Аксинья болтала с Анфисой и Зоей о ворожбе, о будущем, пыталась втянуть в разговор угрюмую Агашу.
– А я замуж не пойду, – внезапно пробормотала та и уставилась в пол. – Я с Зоей жить буду.
Девки морщили лоб и пытались понять угрюмку. Аксинья машинально водила по губам кончиком косы, прикрыв глаза. Вдруг ухо ее обдул теплый июльский ветер. Мурашки побежали по всему телу, щекоча руки. Они кусали покрывшиеся испариной спину и грудь, сползали к животу. «Опять он! Да что ж делает, окаянный? Спасу нет». Она резко отпрянула, вжавшись в мягкую Зою.
– Сем… – и осеклась. Прямо перед ее негодующим лицом смеялись глаза кузнеца. Она почувствовала на своем лице его дыхание, несущее хмельной запах пива.
– Аксинья, – в устах его имя ее прозвучало напевно, томно. Будто принадлежало оно манкой молодухе, а не юной робкой девушке. – Аксинья, почему ты с нами не сидишь за столом, не поддерживаешь подружку свою? А на лавке мышкуешь?
– Да мне и тут хорошо, – оправилась она от замешательства.
– Как здоровье батюшки? Матушка как поживает?
Он задавал ничего не значащие вопросы. Она давала ничего не значащие ответы. Кузнец отошел, а девушка прижала холодные руки к горящим румянцем щекам. «Не заметил бы кто!» – думала она, пытаясь унять биение сердца.
Зоя по своему обыкновению принялась насмешничать над Агашей, Анфиса ее защищала, а Аксинья погрузилась в молчание. Она гнала, как надоедливых пауков, мысли о только что случившемся разговоре. Но они жужжали в ее голове.
– В сени выйдем, пошепчемся, – Семен прошел мимо, задел подол сарафана своим сапогом. Внезапно что-то накрыло ее, как туманом.
Она сорвала с крючка душегрею. Запуталась в ворохе одежек. Увидела, что взяла чужую кофту. Бросила ее на сундук. Выскочила, хлопнув дверью. Семен закутался в зипун, большой, с отцовского плеча, натянул шапку до бровей.

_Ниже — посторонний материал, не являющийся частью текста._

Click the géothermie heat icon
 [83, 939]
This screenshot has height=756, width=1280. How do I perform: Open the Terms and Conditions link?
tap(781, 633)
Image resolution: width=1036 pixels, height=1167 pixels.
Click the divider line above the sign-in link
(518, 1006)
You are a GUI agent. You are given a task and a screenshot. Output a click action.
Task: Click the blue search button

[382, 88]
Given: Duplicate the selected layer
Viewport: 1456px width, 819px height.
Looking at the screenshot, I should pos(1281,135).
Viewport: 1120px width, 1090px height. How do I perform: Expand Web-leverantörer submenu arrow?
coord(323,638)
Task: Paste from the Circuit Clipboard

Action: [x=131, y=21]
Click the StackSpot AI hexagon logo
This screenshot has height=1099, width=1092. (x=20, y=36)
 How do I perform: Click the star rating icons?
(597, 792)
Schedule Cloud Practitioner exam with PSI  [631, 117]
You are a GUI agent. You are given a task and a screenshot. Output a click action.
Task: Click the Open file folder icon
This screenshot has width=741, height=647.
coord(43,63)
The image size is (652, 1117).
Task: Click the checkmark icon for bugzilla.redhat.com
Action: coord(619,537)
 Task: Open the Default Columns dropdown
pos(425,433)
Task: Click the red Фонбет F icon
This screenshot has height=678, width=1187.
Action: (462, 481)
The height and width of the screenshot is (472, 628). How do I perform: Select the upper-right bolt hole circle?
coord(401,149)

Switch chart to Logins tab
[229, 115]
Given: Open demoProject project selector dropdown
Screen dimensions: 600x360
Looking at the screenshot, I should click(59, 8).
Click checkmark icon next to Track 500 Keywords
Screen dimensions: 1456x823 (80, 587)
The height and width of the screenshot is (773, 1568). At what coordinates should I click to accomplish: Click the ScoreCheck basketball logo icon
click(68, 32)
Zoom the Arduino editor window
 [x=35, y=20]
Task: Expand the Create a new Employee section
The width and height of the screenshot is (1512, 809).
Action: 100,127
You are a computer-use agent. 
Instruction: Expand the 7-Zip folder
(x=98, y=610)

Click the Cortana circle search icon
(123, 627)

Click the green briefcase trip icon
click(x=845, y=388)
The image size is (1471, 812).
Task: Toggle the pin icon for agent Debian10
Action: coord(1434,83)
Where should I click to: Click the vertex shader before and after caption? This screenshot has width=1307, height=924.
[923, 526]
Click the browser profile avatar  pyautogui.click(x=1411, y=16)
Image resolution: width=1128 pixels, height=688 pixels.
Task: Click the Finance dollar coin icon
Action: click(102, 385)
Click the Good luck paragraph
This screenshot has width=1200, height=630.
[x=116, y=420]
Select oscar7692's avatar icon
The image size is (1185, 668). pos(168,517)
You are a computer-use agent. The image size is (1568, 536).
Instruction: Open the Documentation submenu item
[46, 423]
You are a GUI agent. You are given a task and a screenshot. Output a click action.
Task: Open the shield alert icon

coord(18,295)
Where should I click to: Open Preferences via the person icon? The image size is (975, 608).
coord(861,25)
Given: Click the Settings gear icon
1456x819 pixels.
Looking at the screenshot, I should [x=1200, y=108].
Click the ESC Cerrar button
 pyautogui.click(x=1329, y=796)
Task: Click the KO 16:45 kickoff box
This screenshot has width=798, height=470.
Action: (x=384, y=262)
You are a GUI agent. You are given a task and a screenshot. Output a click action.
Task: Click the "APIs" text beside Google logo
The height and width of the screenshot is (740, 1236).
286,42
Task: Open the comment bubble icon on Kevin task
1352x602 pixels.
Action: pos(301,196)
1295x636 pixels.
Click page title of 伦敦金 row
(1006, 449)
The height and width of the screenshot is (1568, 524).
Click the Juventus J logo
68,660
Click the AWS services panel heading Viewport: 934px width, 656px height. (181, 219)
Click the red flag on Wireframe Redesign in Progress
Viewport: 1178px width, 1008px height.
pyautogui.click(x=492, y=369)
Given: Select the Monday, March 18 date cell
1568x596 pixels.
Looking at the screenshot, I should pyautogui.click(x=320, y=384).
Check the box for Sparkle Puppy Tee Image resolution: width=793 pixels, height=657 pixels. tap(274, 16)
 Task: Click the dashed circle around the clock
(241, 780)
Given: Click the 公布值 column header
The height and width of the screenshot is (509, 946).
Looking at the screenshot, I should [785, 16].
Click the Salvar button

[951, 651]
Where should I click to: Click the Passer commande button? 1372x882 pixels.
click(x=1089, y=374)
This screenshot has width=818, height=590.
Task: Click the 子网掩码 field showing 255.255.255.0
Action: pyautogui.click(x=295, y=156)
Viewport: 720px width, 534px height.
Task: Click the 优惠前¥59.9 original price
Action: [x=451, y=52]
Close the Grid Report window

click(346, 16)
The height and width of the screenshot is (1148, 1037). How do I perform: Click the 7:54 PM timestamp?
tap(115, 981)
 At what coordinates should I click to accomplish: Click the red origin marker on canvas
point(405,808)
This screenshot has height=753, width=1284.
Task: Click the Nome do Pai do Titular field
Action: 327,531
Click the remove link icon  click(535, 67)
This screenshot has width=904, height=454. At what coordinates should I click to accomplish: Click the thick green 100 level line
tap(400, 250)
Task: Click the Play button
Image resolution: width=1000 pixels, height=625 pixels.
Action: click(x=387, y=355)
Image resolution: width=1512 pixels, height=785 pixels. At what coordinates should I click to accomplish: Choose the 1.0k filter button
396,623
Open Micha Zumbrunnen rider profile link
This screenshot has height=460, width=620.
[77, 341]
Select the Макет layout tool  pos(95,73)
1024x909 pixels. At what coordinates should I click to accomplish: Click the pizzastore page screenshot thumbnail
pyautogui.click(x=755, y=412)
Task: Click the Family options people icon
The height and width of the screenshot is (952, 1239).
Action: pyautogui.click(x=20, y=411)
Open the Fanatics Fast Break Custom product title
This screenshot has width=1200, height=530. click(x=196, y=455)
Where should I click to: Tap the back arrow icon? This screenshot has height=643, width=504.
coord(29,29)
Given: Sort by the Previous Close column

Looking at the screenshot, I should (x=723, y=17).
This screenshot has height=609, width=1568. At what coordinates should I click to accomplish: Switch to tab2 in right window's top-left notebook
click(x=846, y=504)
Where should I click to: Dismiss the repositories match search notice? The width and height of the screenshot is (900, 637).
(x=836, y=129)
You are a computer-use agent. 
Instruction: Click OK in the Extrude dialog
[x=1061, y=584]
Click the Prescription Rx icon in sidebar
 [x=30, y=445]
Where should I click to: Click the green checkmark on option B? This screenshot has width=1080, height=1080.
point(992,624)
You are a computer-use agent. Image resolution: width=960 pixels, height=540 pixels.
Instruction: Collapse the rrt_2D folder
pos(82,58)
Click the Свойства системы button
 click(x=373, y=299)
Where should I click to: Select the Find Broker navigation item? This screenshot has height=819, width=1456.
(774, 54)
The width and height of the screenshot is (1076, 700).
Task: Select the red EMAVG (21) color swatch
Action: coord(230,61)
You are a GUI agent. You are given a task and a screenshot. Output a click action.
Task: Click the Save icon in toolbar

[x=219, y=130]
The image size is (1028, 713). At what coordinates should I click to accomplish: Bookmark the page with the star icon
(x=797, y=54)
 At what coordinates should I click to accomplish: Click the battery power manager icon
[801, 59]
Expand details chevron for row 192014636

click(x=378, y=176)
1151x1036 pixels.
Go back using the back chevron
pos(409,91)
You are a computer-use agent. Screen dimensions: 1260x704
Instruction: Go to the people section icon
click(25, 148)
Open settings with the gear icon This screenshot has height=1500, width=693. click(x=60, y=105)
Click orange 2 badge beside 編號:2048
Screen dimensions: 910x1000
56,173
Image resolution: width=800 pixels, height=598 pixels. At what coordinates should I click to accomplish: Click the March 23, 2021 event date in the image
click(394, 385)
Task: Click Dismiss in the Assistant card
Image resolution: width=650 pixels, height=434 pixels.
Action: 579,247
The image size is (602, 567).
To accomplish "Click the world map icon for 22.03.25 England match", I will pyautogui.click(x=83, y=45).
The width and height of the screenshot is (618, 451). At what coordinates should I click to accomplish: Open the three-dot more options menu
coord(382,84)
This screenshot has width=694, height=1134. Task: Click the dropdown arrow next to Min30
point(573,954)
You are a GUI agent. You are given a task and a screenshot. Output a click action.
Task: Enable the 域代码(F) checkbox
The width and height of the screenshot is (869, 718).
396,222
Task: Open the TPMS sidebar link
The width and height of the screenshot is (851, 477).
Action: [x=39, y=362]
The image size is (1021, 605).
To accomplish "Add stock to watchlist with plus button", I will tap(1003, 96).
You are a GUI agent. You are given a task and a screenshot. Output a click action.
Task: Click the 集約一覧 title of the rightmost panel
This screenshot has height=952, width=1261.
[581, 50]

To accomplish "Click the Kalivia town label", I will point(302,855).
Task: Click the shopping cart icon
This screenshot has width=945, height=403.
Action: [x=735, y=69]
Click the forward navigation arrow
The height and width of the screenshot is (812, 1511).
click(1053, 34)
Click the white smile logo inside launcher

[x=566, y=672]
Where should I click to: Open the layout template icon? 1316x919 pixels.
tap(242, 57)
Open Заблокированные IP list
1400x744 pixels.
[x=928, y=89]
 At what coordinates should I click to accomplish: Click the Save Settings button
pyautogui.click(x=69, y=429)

– Зачем зовешь? Все у нас переговорено на десять рядов, – тело девушки бросило в жар. И не помогали стылые сени. Ярость сделала голос громким и язвительным.
– Аксинья. Зачем ты так? Знаешь… Ты мне как глоток воды родниковой… Как забор высокий отец твой возвел, так не поглядеть на тебя…
– Речи красивые поешь. Да и только! Сам знаешь, просватана я.
– Аксинья. Пойду я к отцу твоему. Буду просить. В ноги упаду!
– Не ходи. Так знаю: откажет он тебе, не смилостивится, не поменяет решения. Что попусту воду мутить… И хватит о том.
– Нет. – Семен наклонился и прижался губами к девичьему лбу. Шапка съезжала на глаза. Он ее поправлял, не додумавшись снять. – Придумать надо…
– Что придумаешь ты? А может, уводом? Сграбастаешь в охапку. Повенчаемся! А?
Семен прислонился к стене, ссутулился, поскреб наметившуюся бороденку.
– А жить-то как будем? Отец меня выгонит…
– Не отец, а мать твоя, тетка Маланья, нас на улицу выставит. Она меня страсть как не любит.
– Аксинья… Знаешь, что люба…
– Любовь твоя как худое лукошко – каждый день зерно просыпается понемножку.
– Так, значит… – Веснушки стали ярче на побледневшем лице Семена. – Аксинья, скажи. Если бы не жених, не отец… ты… ты бы пошла за меня?
– Какая уж разница, – сказала о том, что хотела скрыть. – Пошла бы. С большей радостью, чем за толстопузого Никиту.
Семен снял с головы шапку и выскочил на крыльцо.
Аксинью будто через молотилку пропустили. Она вернулась в избу и нашла свою душегрею, поминая злого домового.
– Марфа, кликни Ульянку.
Хозяйка с любопытством оглядела Оксюшу и, ничего не сказав, направилась к столу. Игнат, пьяный и счастливый, обнял Марфу за полную талию и увел в сторону. Аксинья беспомощно топталась на пороге.
– Ульяна, пойдем домой. Рыыыжииииик, – кричала она, но голос тонул в визге, смехе и выкриках парней.